Uniaxial cyclic stretch regulates the expression of thrombomodulin and von Willebrand factor on endothelial cells.

Deep vein thrombosis (DVT) is the formation of a thrombus in the valvular sinuses of the veins in the lower limbs. It is often associated with blood stasis during prolonged immobilization, however, the triggers for DVT are not well understood. Venous valvular sinuses experience unique blood flow patterns due to the cyclic opening and closing of the valve. We hypothesize that stretching helps maintain vein antithrombotic properties, and its absence could contribute to the onset of DVT. To test this idea, confluent human endothelial cells are cultured on hydrogel-coated elastic membranes subjected to uniaxial cyclic stretching at rates of 60 cycles per minute. We study how different levels and duration of stretching influence the expression of 2 important proteins of the hemostatic system, thrombomodulin (TM) and von Willebrand factor (VWF). Our results show that the cells elongate and align orthogonal to the stretch direction. Stretch amplitude of 10% increases TM levels by 75% within 6 hours and remains high up to 24 hours.
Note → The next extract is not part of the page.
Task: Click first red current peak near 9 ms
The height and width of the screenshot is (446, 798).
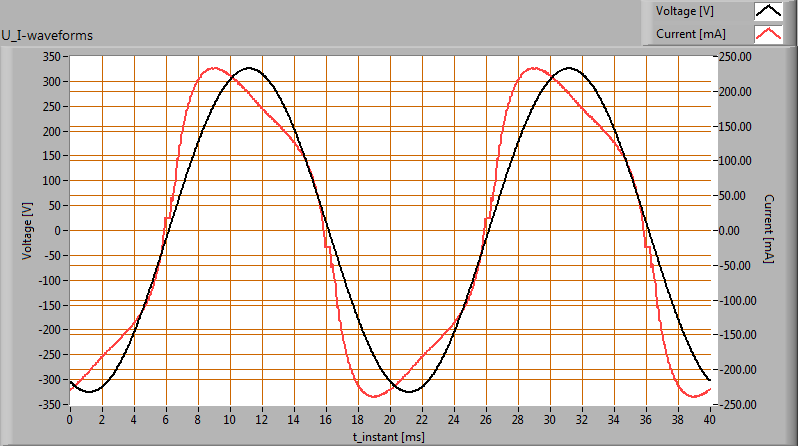Action: pos(213,69)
Interestingly, no significant change occurred at the 5% stretch even after 24 hours. When 10% stretching is interrupted after 24 hours, VWF levels measured 6 hours after interruption increase significantly. Additionally, we show that stretching flattens the nuclei and aligns them orthogonal to the stretching direction. Notably, the epigenetic acetylation mark histone H3 lysine 27 acetylation, which regulates TM gene expression, increases by 1.6-fold. Taken together, our findings suggest that cyclic stretch contributes to the regulation of endothelium thromboresistance and might prevent thrombosis.